---- Raw records

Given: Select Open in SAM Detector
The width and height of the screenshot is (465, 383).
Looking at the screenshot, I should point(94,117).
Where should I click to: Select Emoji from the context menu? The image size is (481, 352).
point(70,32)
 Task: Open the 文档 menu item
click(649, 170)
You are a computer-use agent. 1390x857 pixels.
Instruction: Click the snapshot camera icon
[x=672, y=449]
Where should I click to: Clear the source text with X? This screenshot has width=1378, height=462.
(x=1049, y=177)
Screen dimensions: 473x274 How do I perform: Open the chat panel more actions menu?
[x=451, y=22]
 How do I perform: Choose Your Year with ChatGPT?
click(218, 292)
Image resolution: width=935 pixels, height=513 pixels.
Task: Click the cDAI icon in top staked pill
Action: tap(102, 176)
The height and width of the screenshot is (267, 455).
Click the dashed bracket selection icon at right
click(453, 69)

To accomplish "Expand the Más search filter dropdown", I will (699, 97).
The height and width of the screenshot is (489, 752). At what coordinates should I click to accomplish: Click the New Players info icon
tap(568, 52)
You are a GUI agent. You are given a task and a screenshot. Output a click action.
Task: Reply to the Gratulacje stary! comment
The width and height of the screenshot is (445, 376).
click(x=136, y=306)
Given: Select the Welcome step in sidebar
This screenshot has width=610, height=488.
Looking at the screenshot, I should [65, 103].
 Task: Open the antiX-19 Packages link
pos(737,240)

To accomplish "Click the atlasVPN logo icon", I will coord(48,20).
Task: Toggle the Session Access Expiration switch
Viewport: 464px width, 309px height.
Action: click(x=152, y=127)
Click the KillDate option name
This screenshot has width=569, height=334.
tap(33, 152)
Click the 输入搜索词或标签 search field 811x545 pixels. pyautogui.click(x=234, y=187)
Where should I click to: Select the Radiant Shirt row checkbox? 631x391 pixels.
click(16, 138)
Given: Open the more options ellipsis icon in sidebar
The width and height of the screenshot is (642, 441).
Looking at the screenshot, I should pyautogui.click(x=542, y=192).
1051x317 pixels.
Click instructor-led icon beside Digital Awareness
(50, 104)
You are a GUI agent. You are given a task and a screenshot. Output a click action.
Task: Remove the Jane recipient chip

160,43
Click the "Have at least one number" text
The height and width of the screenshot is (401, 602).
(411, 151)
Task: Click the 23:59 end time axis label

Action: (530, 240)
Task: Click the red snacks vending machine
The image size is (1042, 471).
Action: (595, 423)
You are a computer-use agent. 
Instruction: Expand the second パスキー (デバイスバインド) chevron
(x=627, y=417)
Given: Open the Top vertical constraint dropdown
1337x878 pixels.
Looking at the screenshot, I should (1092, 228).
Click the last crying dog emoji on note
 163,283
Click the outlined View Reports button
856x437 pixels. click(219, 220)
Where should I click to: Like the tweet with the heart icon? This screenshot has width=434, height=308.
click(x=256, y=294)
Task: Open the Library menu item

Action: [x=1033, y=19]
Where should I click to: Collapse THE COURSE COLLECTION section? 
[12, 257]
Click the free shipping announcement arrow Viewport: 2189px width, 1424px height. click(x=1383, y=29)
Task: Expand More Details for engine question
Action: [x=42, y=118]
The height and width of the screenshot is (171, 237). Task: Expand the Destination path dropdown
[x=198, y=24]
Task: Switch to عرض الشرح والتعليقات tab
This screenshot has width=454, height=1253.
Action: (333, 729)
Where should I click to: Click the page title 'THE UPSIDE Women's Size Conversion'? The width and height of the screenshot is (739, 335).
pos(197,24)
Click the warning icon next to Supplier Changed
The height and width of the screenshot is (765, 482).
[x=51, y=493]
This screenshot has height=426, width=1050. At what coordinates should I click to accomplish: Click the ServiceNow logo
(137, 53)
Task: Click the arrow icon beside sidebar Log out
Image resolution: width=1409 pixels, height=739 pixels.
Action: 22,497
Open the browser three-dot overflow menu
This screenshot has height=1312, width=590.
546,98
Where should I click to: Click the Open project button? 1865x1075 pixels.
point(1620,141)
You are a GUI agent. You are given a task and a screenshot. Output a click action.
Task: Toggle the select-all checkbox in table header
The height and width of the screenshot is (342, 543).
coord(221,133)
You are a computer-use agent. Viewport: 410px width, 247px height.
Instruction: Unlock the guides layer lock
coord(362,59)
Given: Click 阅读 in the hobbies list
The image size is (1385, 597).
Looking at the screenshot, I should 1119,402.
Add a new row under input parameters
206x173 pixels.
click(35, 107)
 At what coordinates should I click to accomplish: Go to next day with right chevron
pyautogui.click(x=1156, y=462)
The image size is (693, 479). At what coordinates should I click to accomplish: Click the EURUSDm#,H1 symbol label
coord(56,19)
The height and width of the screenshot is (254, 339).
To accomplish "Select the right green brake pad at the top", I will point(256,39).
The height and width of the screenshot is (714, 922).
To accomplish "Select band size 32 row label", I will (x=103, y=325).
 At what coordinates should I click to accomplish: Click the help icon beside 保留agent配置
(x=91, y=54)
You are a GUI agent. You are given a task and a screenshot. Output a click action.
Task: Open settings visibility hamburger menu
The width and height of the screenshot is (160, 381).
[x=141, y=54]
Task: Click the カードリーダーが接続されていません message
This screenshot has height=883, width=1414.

--------

- Request -
Reproduce all of the items above verbatim, line for line.

- Result for this task -
Given: Select Open in SAM Detector
The width and height of the screenshot is (465, 383).
Looking at the screenshot, I should point(94,117).
Where should I click to: Select Emoji from the context menu? The image size is (481, 352).
point(70,32)
 Task: Open the 文档 menu item
click(649, 170)
You are a computer-use agent. 1390x857 pixels.
Instruction: Click the snapshot camera icon
[x=672, y=449]
Where should I click to: Clear the source text with X? This screenshot has width=1378, height=462.
(x=1049, y=177)
Screen dimensions: 473x274 How do I perform: Open the chat panel more actions menu?
[x=451, y=22]
 How do I perform: Choose Your Year with ChatGPT?
click(218, 292)
Image resolution: width=935 pixels, height=513 pixels.
Task: Click the cDAI icon in top staked pill
Action: tap(102, 176)
The height and width of the screenshot is (267, 455).
Click the dashed bracket selection icon at right
click(453, 69)

To accomplish "Expand the Más search filter dropdown", I will (699, 97).
The height and width of the screenshot is (489, 752). At what coordinates should I click to accomplish: Click the New Players info icon
tap(568, 52)
You are a GUI agent. You are given a task and a screenshot. Output a click action.
Task: Reply to the Gratulacje stary! comment
The width and height of the screenshot is (445, 376).
click(x=136, y=306)
Given: Select the Welcome step in sidebar
This screenshot has width=610, height=488.
Looking at the screenshot, I should [65, 103].
 Task: Open the antiX-19 Packages link
pos(737,240)

To accomplish "Click the atlasVPN logo icon", I will coord(48,20).
Task: Toggle the Session Access Expiration switch
Viewport: 464px width, 309px height.
Action: click(x=152, y=127)
Click the KillDate option name
This screenshot has width=569, height=334.
tap(33, 152)
Click the 输入搜索词或标签 search field 811x545 pixels. pyautogui.click(x=234, y=187)
Where should I click to: Select the Radiant Shirt row checkbox? 631x391 pixels.
click(16, 138)
Given: Open the more options ellipsis icon in sidebar
The width and height of the screenshot is (642, 441).
Looking at the screenshot, I should pyautogui.click(x=542, y=192).
1051x317 pixels.
Click instructor-led icon beside Digital Awareness
(50, 104)
You are a GUI agent. You are given a task and a screenshot. Output a click action.
Task: Remove the Jane recipient chip

160,43
Click the "Have at least one number" text
The height and width of the screenshot is (401, 602).
(411, 151)
Task: Click the 23:59 end time axis label

Action: (530, 240)
Task: Click the red snacks vending machine
The image size is (1042, 471).
Action: (595, 423)
You are a computer-use agent. 
Instruction: Expand the second パスキー (デバイスバインド) chevron
(x=627, y=417)
Given: Open the Top vertical constraint dropdown
1337x878 pixels.
Looking at the screenshot, I should (1092, 228).
Click the last crying dog emoji on note
 163,283
Click the outlined View Reports button
856x437 pixels. click(219, 220)
Where should I click to: Like the tweet with the heart icon? This screenshot has width=434, height=308.
click(x=256, y=294)
Task: Open the Library menu item

Action: [x=1033, y=19]
Where should I click to: Collapse THE COURSE COLLECTION section? 
[12, 257]
Click the free shipping announcement arrow Viewport: 2189px width, 1424px height. click(x=1383, y=29)
Task: Expand More Details for engine question
Action: [x=42, y=118]
The height and width of the screenshot is (171, 237). Task: Expand the Destination path dropdown
[x=198, y=24]
Task: Switch to عرض الشرح والتعليقات tab
This screenshot has width=454, height=1253.
Action: (333, 729)
Where should I click to: Click the page title 'THE UPSIDE Women's Size Conversion'? The width and height of the screenshot is (739, 335).
pos(197,24)
Click the warning icon next to Supplier Changed
The height and width of the screenshot is (765, 482).
[x=51, y=493]
This screenshot has height=426, width=1050. At what coordinates should I click to accomplish: Click the ServiceNow logo
(137, 53)
Task: Click the arrow icon beside sidebar Log out
Image resolution: width=1409 pixels, height=739 pixels.
Action: 22,497
Open the browser three-dot overflow menu
This screenshot has height=1312, width=590.
546,98
Where should I click to: Click the Open project button? 1865x1075 pixels.
point(1620,141)
You are a GUI agent. You are given a task and a screenshot. Output a click action.
Task: Toggle the select-all checkbox in table header
The height and width of the screenshot is (342, 543).
coord(221,133)
You are a computer-use agent. Viewport: 410px width, 247px height.
Instruction: Unlock the guides layer lock
coord(362,59)
Given: Click 阅读 in the hobbies list
The image size is (1385, 597).
Looking at the screenshot, I should 1119,402.
Add a new row under input parameters
206x173 pixels.
click(35, 107)
 At what coordinates should I click to accomplish: Go to next day with right chevron
pyautogui.click(x=1156, y=462)
The image size is (693, 479). At what coordinates should I click to accomplish: Click the EURUSDm#,H1 symbol label
coord(56,19)
The height and width of the screenshot is (254, 339).
To accomplish "Select the right green brake pad at the top", I will point(256,39).
The height and width of the screenshot is (714, 922).
To accomplish "Select band size 32 row label", I will (x=103, y=325).
 At what coordinates should I click to accomplish: Click the help icon beside 保留agent配置
(x=91, y=54)
You are a GUI agent. You are given a task and a screenshot. Output a click action.
Task: Open settings visibility hamburger menu
The width and height of the screenshot is (160, 381).
[x=141, y=54]
Task: Click the カードリーダーが接続されていません message
This screenshot has height=883, width=1414.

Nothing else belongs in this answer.